Oh, politicians. It's so great when you get caught doing weird stuff because the ways you try to pretend they didn't happen is more entertaining than the weird things. Like Mark Sanford and the "Appalacian Trail." And John Edwards claiming his aide impregnated his girlfriend despite the fact that many people had heard the aide discussing his vasectomy. Or even "I didn't inhale."
Now it's New York Rep. Eric Massa stepping down amid harassment allegations and to me the weirdest thing isn't that he made inappropriate comments to a staffer at a wedding, groped a staffer or even had a tickle fight with his aide but that he's claiming that the tickle fight with "all bachelors" was not sexual.

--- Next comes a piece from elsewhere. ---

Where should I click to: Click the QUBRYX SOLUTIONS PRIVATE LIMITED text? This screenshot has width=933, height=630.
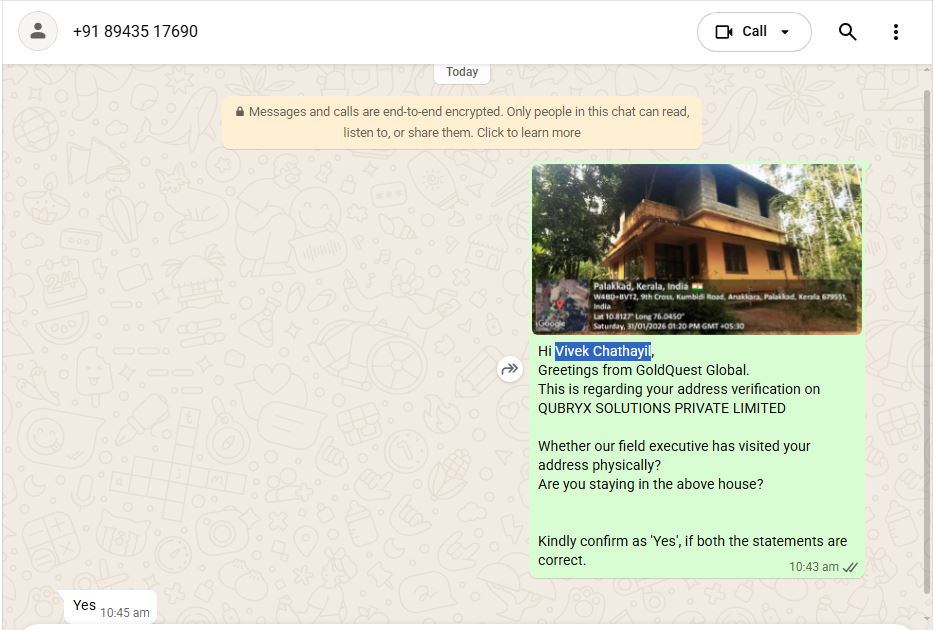coord(661,408)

For some reason trying to pretend that you're a middle aged married man having NONSEXUAL tickle fights and groping sessions with younger male employees is creepier than if he just came out of the closet or admitted he has problems with knowing what is appropriate. This is sort of like the old Michael Jackson "It's normal to share a bed with young boys!" days. I guess it's the difference between being a perv and being a deluded perv who thinks the rest of the world is going to buy his b.s.
If you're a politician caught doing something weird, there are no very good, graceful options but if you must, either say "It's none of your business," or "Yes, I did it, I'm working on it." Don't try and convince us that it's the world that's crazy and it's not you because it just makes you look like John Lithgow in "The Twilight Zone Movie."